• _Task brief_
Under this line is some data; print exactly the lines from the one containing "Task: Click the" through its last line, without pictures.

• _Data for processing_
══════════

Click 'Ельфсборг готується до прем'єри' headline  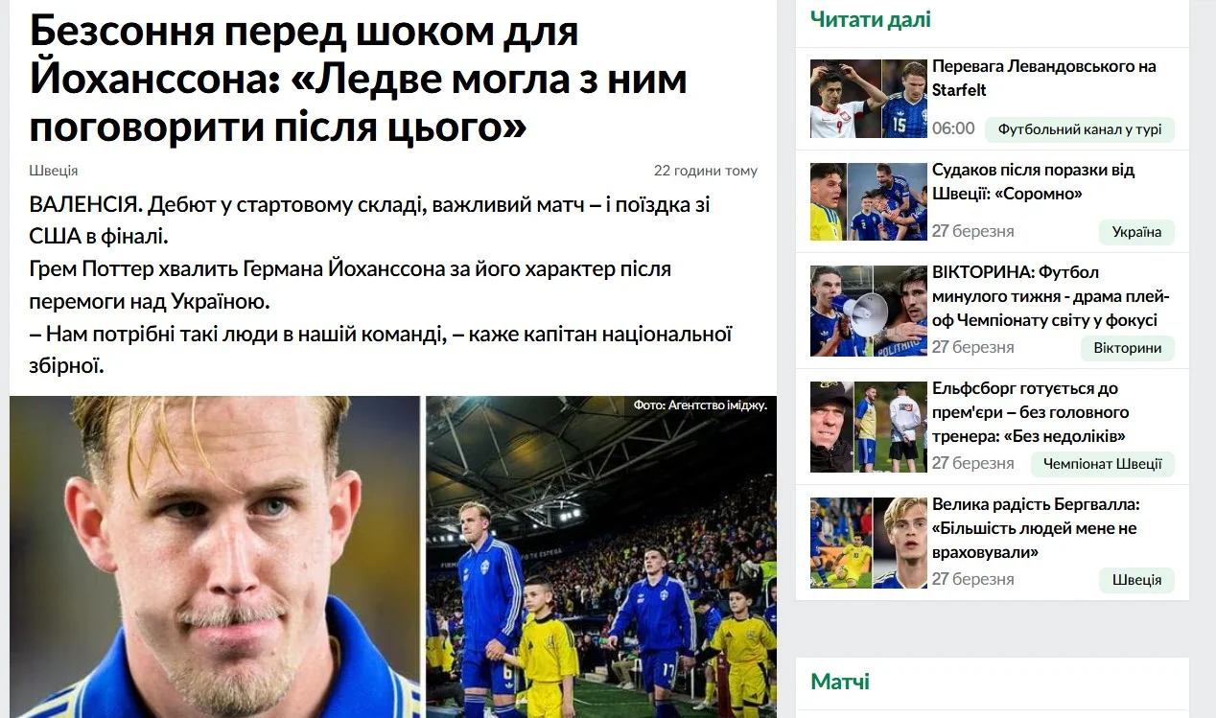click(1030, 412)
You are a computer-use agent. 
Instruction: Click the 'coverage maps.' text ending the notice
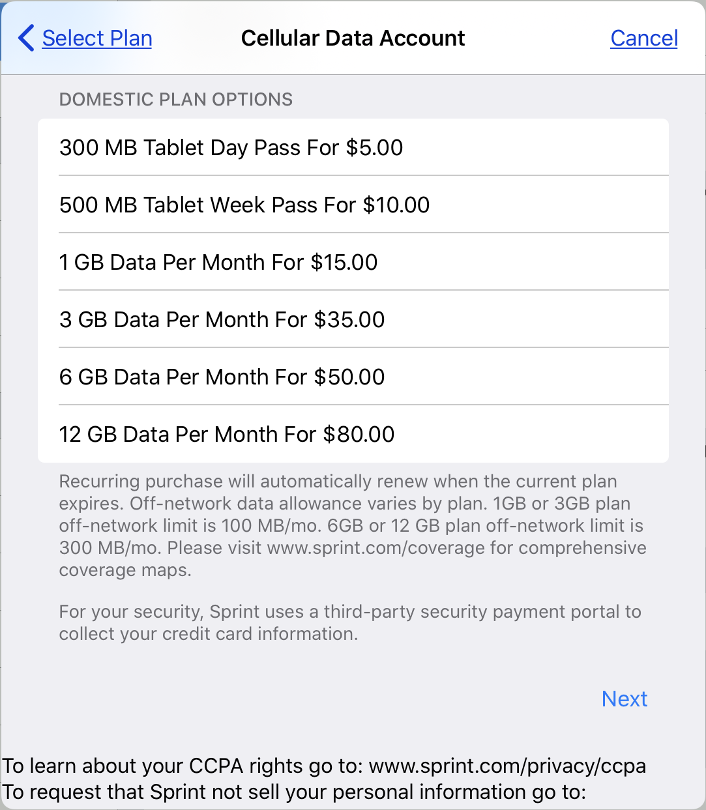(125, 570)
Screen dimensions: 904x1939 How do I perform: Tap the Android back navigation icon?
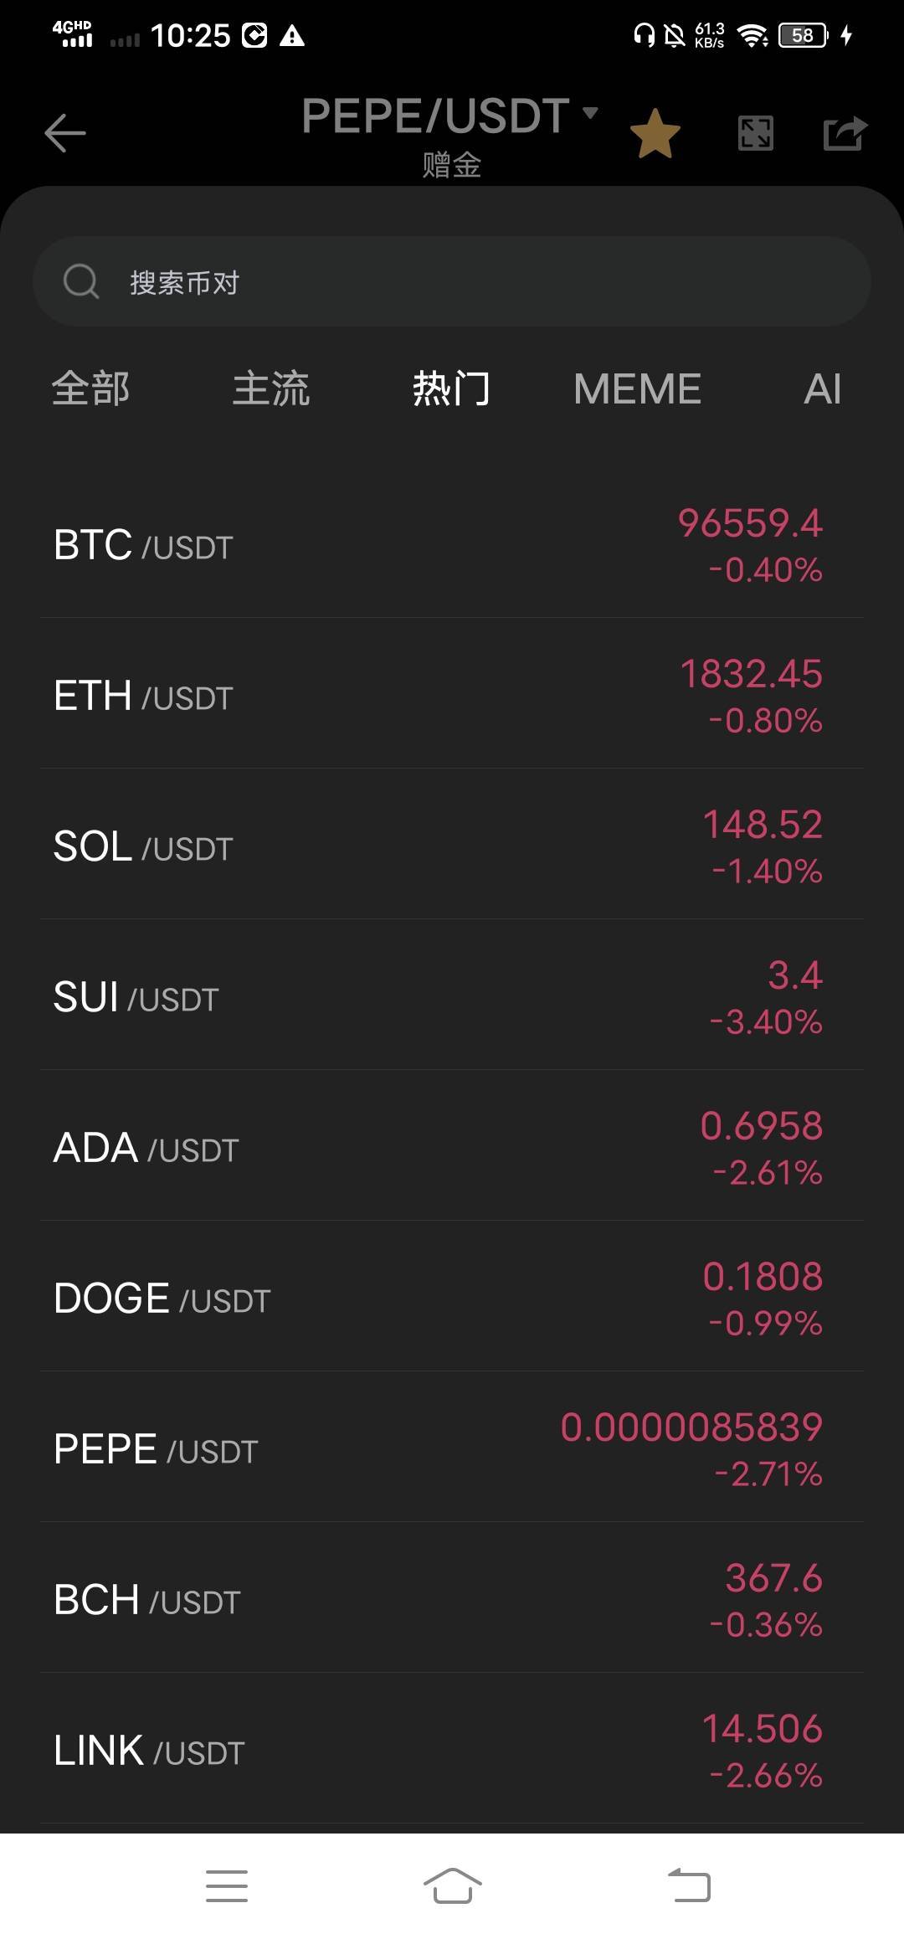click(689, 1885)
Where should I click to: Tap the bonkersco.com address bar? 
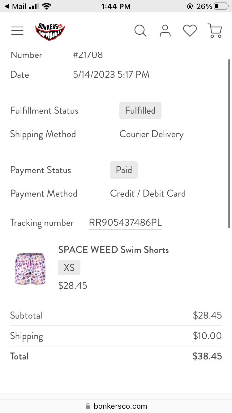[x=116, y=406]
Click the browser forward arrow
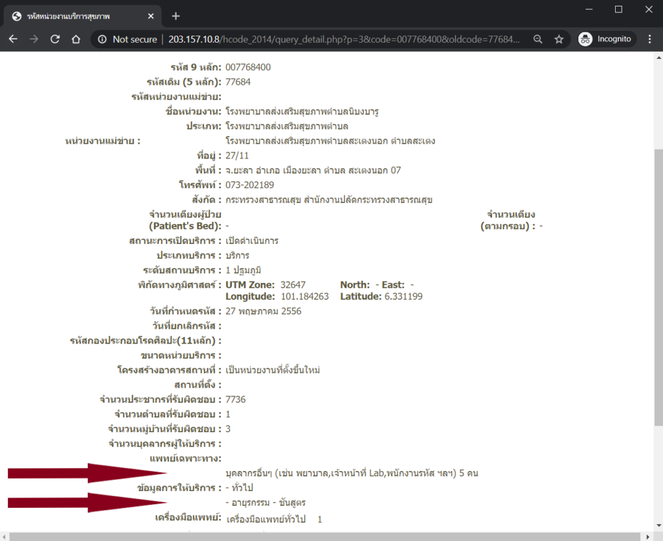 pyautogui.click(x=34, y=39)
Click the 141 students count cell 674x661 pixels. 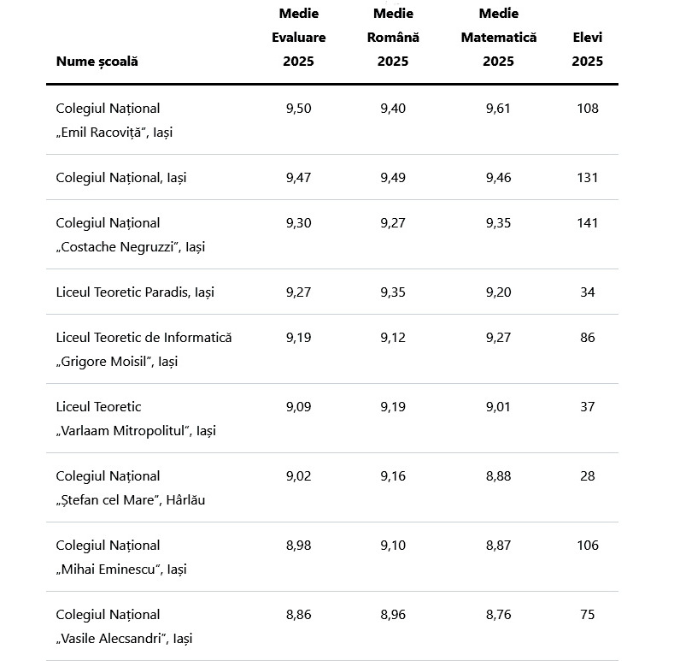pos(587,223)
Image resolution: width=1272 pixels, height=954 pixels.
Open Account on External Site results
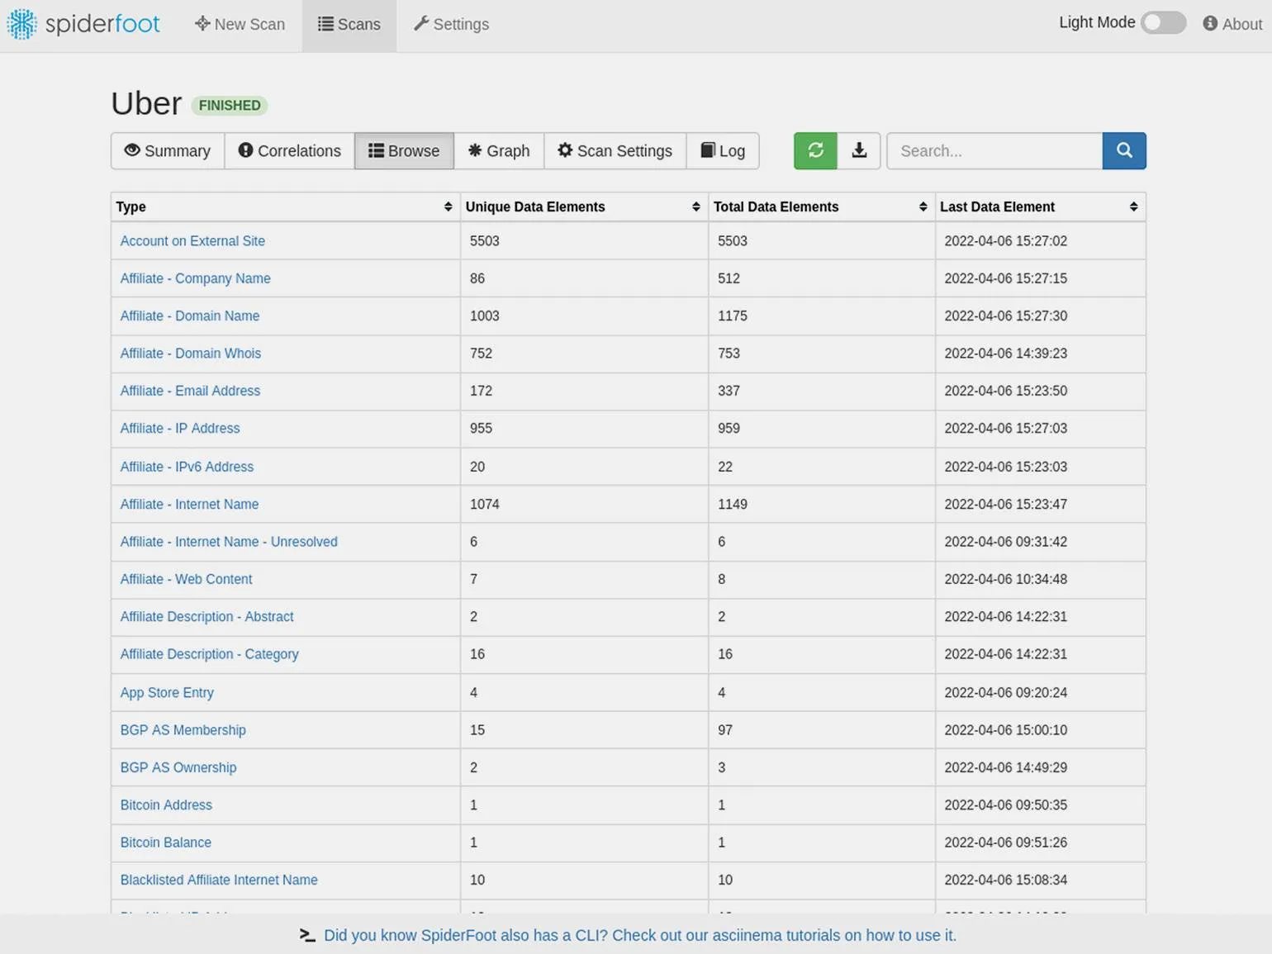(x=192, y=241)
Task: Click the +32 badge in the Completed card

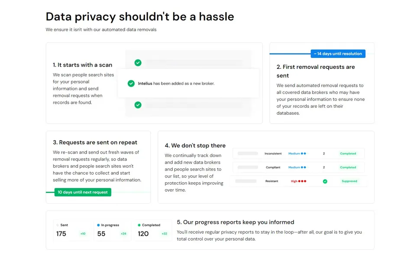Action: point(164,234)
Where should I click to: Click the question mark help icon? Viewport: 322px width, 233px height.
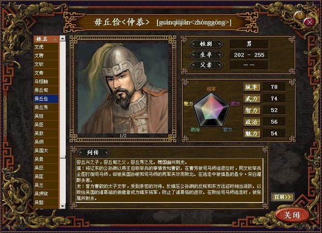click(300, 16)
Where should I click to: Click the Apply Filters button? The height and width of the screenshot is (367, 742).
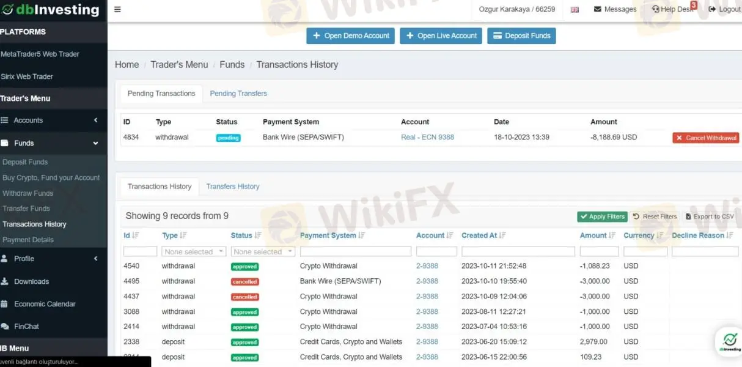tap(602, 217)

══════════

• _Response_
Task: Click the +32 badge in the Completed card

Action: point(164,234)
Where should I click to: Click the question mark help icon? Viewport: 322px width, 233px height.
click(300, 16)
Where should I click to: Click the Apply Filters button? The height and width of the screenshot is (367, 742).
tap(602, 217)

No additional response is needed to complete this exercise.